Sweden’s central bank held its key interest rate unchanged and boosted its asset purchases on Wednesday, saying that a expansionary monetary policy must be maintained to sustain the positive development in the economy and to preserve the upward trend in inflation.

The Riksbank left its benchmark, the repo rate, unchanged at -0.35 percent for a second straight session. The move was in line with economists’ expectations. The bank last lowered the repo in July, when it cut the rate from -0.25 percent.

Further, the bank said an initial raise in the repo rate will be deferred by approximately six months compared with the previous assessment.

The Executive Board also decided to extend the government bond purchasing programme by an additional SEK 65 billion. Purchases will total SEK 200 billion by the end of June 2016.

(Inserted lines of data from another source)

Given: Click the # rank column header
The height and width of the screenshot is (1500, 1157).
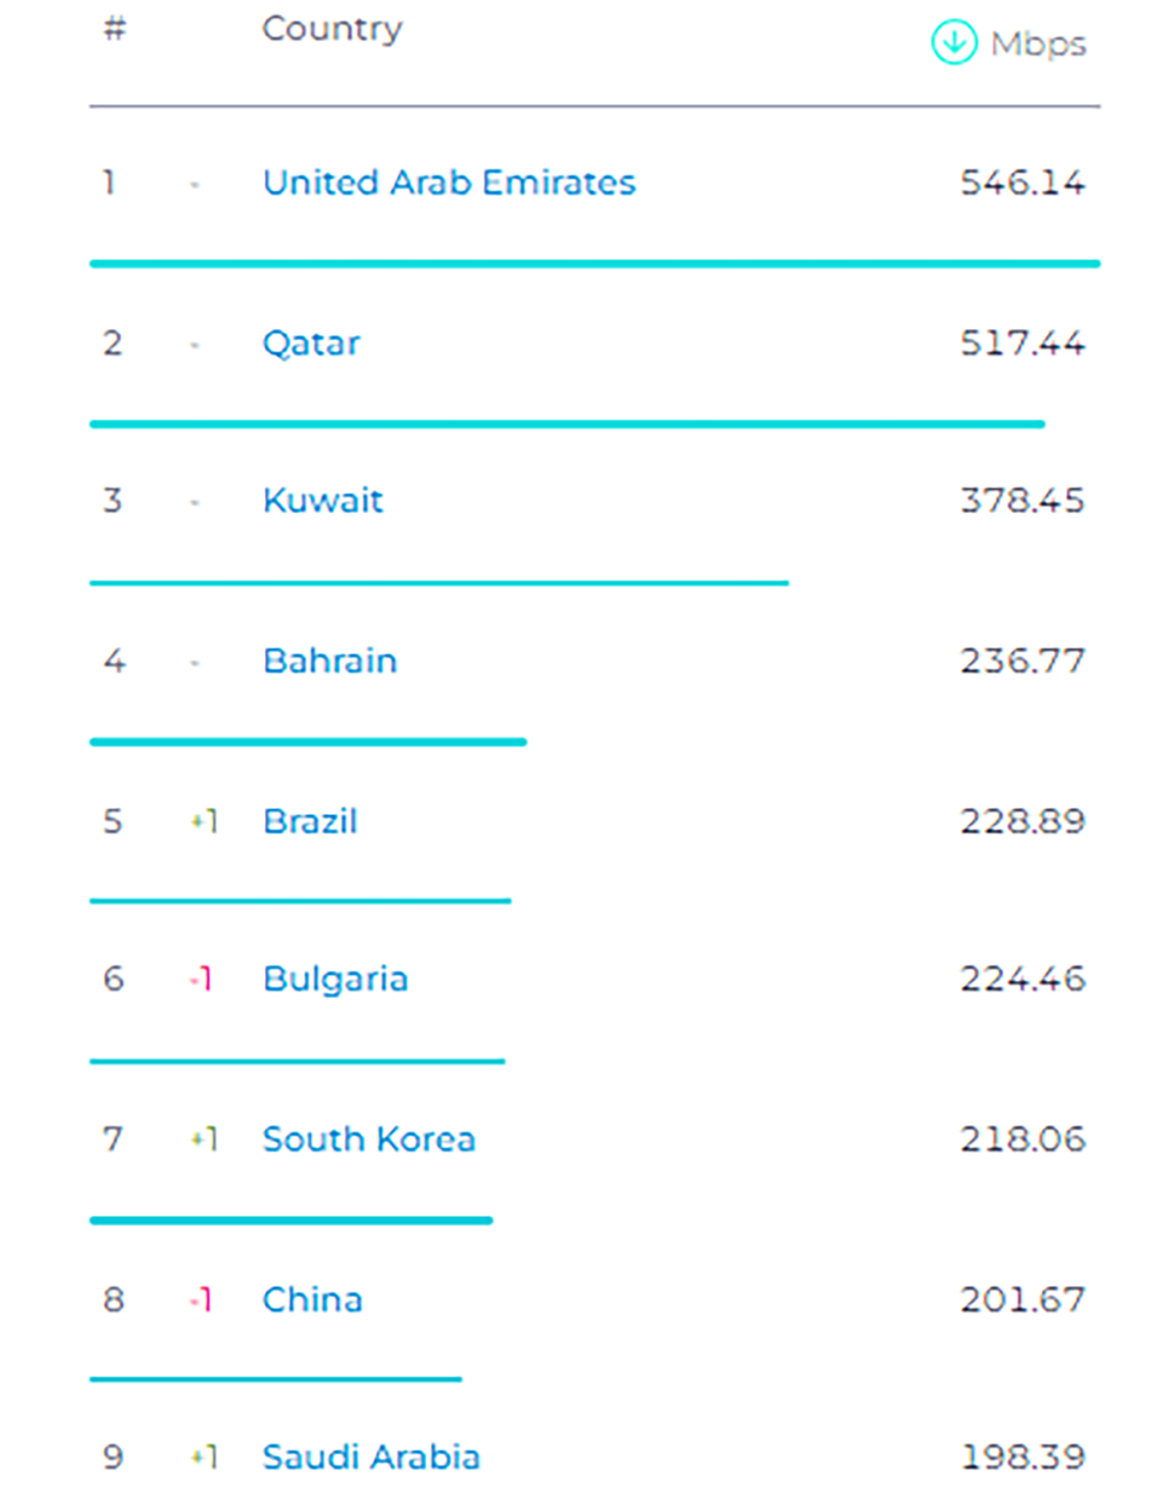Looking at the screenshot, I should click(115, 28).
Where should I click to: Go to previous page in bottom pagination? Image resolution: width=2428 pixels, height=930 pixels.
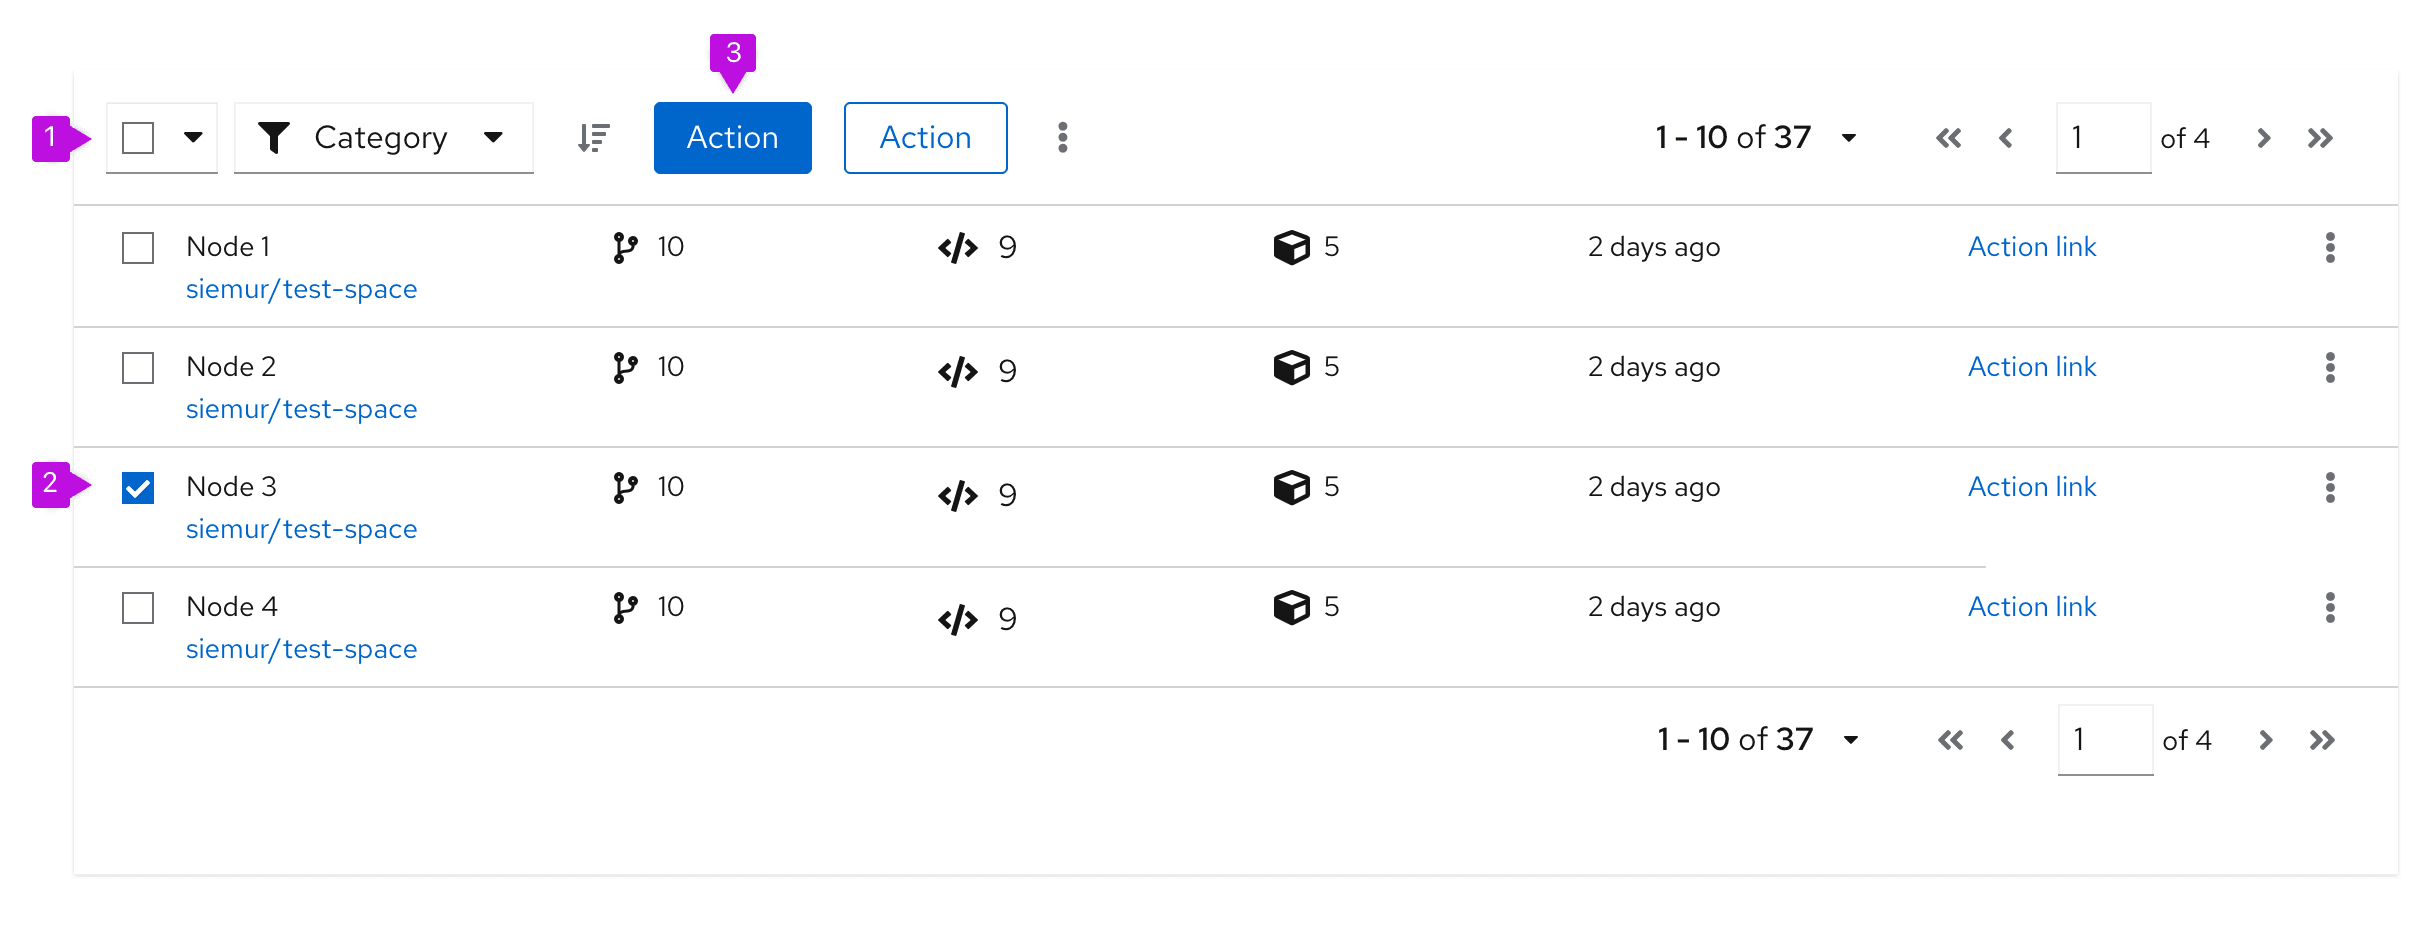click(2007, 740)
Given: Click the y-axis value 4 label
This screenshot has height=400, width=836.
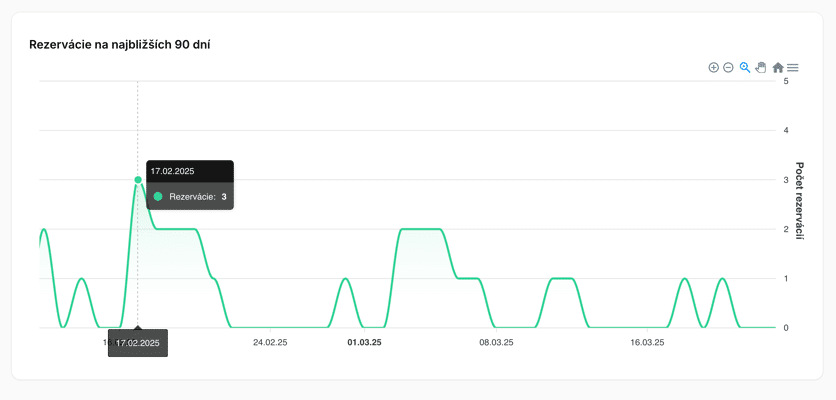Looking at the screenshot, I should tap(786, 130).
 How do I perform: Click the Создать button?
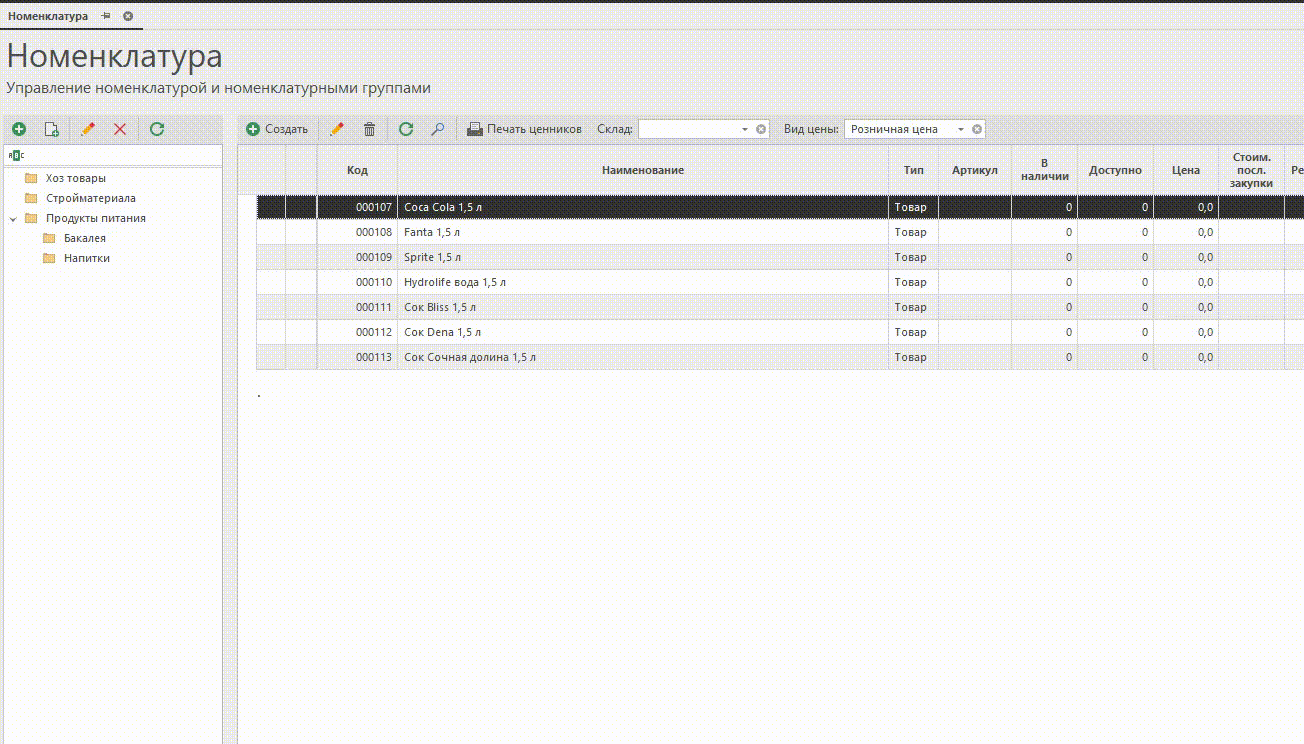(x=277, y=129)
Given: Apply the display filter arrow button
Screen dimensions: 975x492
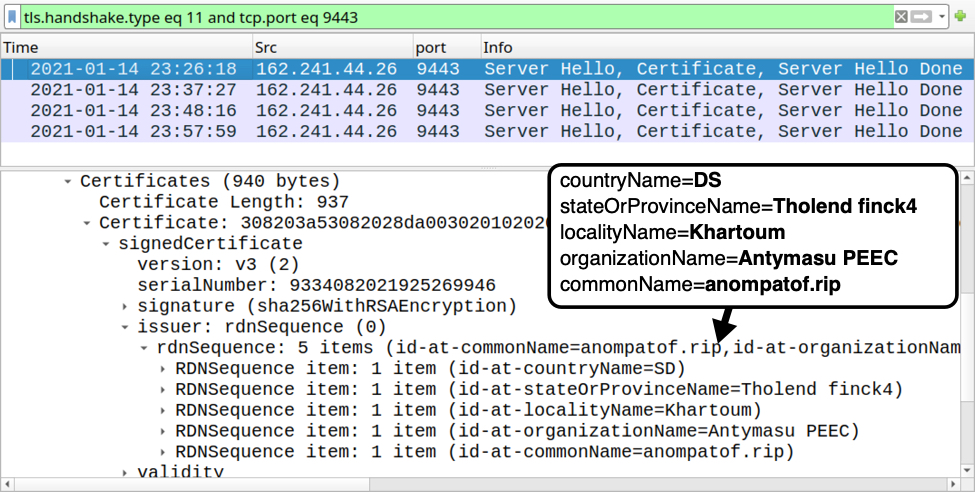Looking at the screenshot, I should 922,17.

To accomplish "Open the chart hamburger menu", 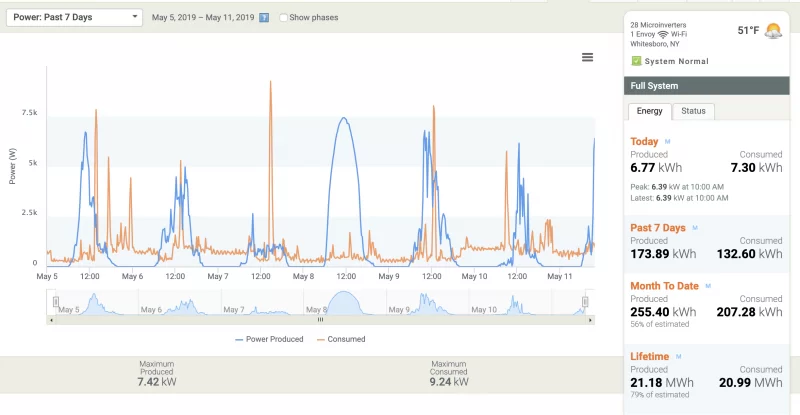I will pos(588,57).
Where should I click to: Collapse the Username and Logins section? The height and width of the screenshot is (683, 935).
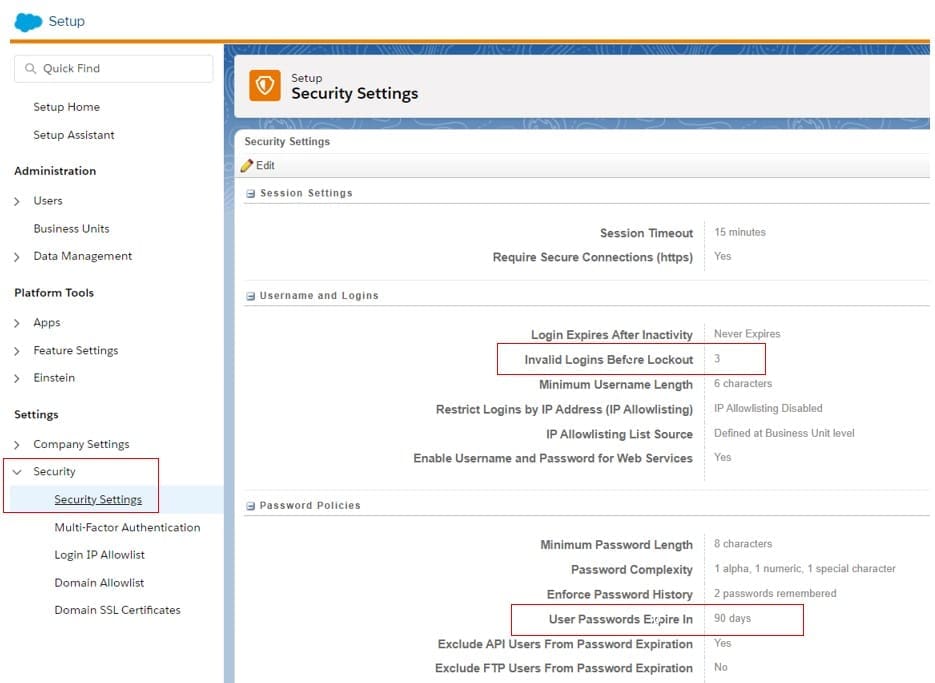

“The Executive Board’s assessment is that monetary policy needs to be more expansionary in order to underpin the positive development in the Swedish economy and safeguard the robustness of the upturn in inflation,” the bank said in a statement.

Saying that it was ready to do more to stabilize inflation around 2 percent, the bank said it is ready to take more measures including reducing the repo rate, purchase more assets, intervene in the forex market and launch a bank lending scheme for businesses.

The Riksbank also reckoned that inflation is likely to be a little lower in 2016 and 2017 compared to the previous assessment. CPIF inflation is still expected to be close to 2 percent next year.